Equities markets, particularly the FTSE 100, were also boosted by the decrease in their least favourite thing, uncertainty.
Most of that upside came through yesterday though, and today the FTSE 100 was only a marginal two points up at 6685, while the 250 was up around 100 points at 16,816.
However according to AJ Bell investment director Russ Mould, the boost from May’s appointment might not last long.
“The FTSE 100 is trading at an 11-month high as it welcomes the prospect of a new prime minister and some political stability,” he said.

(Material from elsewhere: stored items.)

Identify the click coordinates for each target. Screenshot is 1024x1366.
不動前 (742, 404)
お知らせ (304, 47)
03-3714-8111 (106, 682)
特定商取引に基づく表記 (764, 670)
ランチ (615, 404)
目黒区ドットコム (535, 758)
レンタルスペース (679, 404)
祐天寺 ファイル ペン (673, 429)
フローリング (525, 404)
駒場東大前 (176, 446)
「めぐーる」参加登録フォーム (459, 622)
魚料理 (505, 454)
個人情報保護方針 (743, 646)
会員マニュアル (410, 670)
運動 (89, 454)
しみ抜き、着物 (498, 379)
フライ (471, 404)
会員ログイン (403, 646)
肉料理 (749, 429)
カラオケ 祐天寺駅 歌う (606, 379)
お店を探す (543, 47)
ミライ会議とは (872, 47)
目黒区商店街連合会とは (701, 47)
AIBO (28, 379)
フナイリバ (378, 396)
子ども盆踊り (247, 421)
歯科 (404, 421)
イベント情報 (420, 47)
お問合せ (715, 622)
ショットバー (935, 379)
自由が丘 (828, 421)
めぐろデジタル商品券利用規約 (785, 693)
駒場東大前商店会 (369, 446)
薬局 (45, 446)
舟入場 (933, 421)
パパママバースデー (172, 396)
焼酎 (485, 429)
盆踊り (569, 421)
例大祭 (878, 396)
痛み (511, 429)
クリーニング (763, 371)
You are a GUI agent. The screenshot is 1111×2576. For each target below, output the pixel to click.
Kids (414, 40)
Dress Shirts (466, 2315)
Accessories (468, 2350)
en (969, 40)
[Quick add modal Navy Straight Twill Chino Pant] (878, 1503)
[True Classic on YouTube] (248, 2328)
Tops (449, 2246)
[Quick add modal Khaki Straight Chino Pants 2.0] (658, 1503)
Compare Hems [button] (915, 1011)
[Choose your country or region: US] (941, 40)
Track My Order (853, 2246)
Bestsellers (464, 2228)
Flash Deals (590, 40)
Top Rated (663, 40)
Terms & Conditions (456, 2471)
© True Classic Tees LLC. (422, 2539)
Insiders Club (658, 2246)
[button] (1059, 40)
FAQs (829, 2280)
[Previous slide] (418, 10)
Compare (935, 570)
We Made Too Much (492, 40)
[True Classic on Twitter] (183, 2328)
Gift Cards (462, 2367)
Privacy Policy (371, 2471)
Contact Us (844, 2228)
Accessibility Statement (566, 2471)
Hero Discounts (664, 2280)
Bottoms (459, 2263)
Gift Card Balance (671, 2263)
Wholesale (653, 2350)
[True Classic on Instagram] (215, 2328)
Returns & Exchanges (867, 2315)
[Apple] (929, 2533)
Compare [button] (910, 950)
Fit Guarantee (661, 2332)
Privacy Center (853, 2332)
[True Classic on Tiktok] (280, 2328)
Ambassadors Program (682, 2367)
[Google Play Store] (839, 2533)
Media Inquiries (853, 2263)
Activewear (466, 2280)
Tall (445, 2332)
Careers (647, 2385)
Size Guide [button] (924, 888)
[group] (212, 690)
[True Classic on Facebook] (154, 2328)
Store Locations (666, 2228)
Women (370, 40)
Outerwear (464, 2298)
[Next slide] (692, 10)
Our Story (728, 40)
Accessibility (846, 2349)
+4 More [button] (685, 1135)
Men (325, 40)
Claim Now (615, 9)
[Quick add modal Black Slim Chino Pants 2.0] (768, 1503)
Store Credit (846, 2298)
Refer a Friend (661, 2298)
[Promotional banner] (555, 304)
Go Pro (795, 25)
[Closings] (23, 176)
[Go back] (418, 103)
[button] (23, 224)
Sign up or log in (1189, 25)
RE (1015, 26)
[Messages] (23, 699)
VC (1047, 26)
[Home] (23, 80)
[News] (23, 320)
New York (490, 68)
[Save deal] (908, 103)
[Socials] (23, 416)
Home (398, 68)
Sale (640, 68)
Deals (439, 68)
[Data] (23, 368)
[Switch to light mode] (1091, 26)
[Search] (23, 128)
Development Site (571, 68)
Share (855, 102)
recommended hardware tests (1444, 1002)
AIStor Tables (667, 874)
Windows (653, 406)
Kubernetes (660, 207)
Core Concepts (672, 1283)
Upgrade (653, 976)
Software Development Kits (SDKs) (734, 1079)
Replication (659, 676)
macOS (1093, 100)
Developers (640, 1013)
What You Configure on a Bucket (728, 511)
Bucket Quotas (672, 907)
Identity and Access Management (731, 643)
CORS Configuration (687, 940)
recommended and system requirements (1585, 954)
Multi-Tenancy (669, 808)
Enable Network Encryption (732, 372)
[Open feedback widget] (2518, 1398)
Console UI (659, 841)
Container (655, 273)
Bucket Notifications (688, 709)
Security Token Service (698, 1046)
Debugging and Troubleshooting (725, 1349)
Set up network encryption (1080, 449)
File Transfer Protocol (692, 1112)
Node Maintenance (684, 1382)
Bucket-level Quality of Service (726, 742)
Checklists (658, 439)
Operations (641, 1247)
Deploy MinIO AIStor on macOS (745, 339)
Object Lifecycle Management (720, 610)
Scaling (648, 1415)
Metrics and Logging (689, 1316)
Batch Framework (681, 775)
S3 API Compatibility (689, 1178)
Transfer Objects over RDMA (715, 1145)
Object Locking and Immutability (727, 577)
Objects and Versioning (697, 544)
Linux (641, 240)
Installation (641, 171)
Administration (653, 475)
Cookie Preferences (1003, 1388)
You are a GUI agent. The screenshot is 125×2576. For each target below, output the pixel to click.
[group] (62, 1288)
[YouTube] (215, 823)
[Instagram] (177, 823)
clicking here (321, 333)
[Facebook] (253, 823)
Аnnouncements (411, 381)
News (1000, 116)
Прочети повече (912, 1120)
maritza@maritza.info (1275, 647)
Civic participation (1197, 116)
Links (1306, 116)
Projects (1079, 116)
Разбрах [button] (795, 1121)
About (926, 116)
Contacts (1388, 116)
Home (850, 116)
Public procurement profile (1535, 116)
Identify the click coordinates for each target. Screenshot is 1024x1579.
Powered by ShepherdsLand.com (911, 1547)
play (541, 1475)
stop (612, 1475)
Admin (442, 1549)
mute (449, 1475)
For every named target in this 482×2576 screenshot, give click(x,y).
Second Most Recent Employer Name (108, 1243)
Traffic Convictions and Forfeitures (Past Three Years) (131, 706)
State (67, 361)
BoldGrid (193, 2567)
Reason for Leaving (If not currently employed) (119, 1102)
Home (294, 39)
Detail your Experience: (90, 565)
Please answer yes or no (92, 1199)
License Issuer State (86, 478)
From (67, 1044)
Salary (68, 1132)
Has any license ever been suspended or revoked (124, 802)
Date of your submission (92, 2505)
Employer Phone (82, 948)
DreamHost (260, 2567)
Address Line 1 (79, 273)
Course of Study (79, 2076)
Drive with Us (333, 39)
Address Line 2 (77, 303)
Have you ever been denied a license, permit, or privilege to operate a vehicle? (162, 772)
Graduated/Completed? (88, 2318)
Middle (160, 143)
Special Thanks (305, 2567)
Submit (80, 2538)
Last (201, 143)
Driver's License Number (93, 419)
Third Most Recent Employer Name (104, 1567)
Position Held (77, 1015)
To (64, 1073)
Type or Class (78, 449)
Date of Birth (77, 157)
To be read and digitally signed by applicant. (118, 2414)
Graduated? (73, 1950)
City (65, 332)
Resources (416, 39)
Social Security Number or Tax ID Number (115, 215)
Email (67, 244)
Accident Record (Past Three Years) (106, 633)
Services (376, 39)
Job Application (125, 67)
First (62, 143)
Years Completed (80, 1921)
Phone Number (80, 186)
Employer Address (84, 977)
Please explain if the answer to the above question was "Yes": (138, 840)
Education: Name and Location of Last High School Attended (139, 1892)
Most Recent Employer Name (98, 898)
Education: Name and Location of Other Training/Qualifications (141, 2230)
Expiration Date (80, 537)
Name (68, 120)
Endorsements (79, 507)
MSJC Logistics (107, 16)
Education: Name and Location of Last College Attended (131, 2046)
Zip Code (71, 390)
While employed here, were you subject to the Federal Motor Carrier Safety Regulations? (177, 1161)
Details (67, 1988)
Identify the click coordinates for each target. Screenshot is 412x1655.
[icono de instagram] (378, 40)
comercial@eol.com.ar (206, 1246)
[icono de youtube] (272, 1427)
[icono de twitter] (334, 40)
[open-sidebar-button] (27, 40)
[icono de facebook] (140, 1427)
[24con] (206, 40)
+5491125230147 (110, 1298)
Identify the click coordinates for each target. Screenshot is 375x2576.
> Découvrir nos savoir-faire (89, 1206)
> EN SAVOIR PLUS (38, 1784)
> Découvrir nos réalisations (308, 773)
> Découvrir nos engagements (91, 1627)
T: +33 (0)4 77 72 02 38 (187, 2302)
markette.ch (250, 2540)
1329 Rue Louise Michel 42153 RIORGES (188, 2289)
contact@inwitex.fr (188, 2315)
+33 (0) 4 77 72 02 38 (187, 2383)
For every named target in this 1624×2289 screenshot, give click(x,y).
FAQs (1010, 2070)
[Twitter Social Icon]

“However, history suggests it takes more than a new incumbent in 10 Downing Street to really get the stock market going. Since the inception of the FTSE All-Share in 1964, three prime ministers have taken office mid-way during a parliament, following the departure of their predecessor – James Callaghan and Gordon Brown for Labour, in 1976 and 2007, and John Major for the Conservatives in 1990.”
“On average, the FTSE All-Share made no progress at all under the trio during their first 12 months in the hot-seat, rising 2.4% over the first three months of the new PM’s tenure, falling 1.5% over six months and coming in flat over a year,” Mould continued.
“However, there is a wide range of performance because all three took over under different circumstances – stagflation under Callaghan, recession under Major and a galloping boom that was about to crash under Brown. This makes it clear that while political stability is welcome, there are many other factors at work when it comes to how the stock market performs.”